Estate Planning

will

 

 

 

 

 

What You Must Know About Wills

Why? Do I need a Will

If you are over the age of 18, and you have property that you want to leave to someone in particular, you need a Will. Regardless of the size of your estate, it is critical that you have at least a simple Will. Executing a valid Will, gives you control over who gets your property and in what proportions, who will manage your affairs as Personal Representative, and who will serve as the Guardian of your minor children, if any. Depending on the simplicity or complexity of your Estate, The Middlesex Estate Planning, Will and Trust attorney Greg Krikorian will discuss, explain and draft the right Will to meet your wishes.

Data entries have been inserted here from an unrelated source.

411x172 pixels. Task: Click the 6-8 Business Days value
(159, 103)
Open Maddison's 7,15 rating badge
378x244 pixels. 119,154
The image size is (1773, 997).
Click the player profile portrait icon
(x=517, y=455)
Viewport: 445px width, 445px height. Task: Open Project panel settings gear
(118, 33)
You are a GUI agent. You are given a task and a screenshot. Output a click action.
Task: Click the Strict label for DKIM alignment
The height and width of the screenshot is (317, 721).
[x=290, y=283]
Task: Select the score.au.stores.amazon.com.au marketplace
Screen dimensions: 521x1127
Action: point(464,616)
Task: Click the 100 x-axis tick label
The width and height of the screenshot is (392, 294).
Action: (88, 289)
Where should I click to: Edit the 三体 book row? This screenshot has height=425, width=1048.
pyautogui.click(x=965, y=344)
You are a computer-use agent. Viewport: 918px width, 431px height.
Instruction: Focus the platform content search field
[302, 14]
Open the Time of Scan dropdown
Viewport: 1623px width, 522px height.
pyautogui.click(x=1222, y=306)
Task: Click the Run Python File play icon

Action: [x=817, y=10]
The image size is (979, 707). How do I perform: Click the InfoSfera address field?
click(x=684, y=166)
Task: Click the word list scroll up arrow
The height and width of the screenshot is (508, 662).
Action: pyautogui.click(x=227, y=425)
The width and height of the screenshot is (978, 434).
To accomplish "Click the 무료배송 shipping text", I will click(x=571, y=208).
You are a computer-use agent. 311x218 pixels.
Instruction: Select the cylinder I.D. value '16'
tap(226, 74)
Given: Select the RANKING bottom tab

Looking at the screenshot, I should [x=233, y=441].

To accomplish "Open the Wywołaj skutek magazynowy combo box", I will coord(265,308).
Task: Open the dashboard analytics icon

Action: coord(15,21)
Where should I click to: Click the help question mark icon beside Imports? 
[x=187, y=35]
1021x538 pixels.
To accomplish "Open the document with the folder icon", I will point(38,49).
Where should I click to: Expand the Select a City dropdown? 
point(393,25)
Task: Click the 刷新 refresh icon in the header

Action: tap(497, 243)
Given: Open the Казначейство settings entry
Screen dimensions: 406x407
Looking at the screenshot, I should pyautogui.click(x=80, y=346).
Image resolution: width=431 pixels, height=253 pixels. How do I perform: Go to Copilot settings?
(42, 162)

What happens? If I die without a Will.

Without a Will, state law determines how your assets will be distributed. The Court’s default plan for you could conflict with your wishes to benefit your parents, brothers, sisters and/or grandchildren. That plan could also conflict with your wishes to donate to a charity or provide for your partner or friend. Additionally, without a Will, you lose control over who is responsible for managing your estate; the Court will appoint an “administrator.”

Is Probate avoided with a will?

No. A Will needs to be approved by the Court (Probated). Probate can only be avoided through the use of a Trust. The Middlesex Estate Planning, Will and Trust attorney Greg Krikorian believes that taking the necessary steps now, as opposed to ‘in time of crisis’  is a worthwhile cause.

 

ancestors will

A Trust, is a fiduciary relationship with respect to property under which one individual, called a Trustee, holds legal title to property, with equitable duties for the benefit of another individual, called a Beneficiary.

Does a Trust avoid Probate?

Yes. The “funded” Living Trust is a way to manage your property during your lifetime and pass it on to your beneficiaries at death without the burden of probate court proceedings. “Funding” the Trust is the process of the transferring the desired assets into the name of the Trust. Probate court proceedings can only be avoided through the use of a “funded” Living Trust. The probate court cannot be avoided through the use of a Testamentary Trust.

What is a Revocable Living Trust?

A Revocable Living Trust is a Trust that you set up and fund during your lifetime, and you state in the trust that you reserve the right to revoke your Trust. Revocable Living Trusts are very useful in organizing and managing assets during life, and efficiently transferring assets at death without probate court involvement.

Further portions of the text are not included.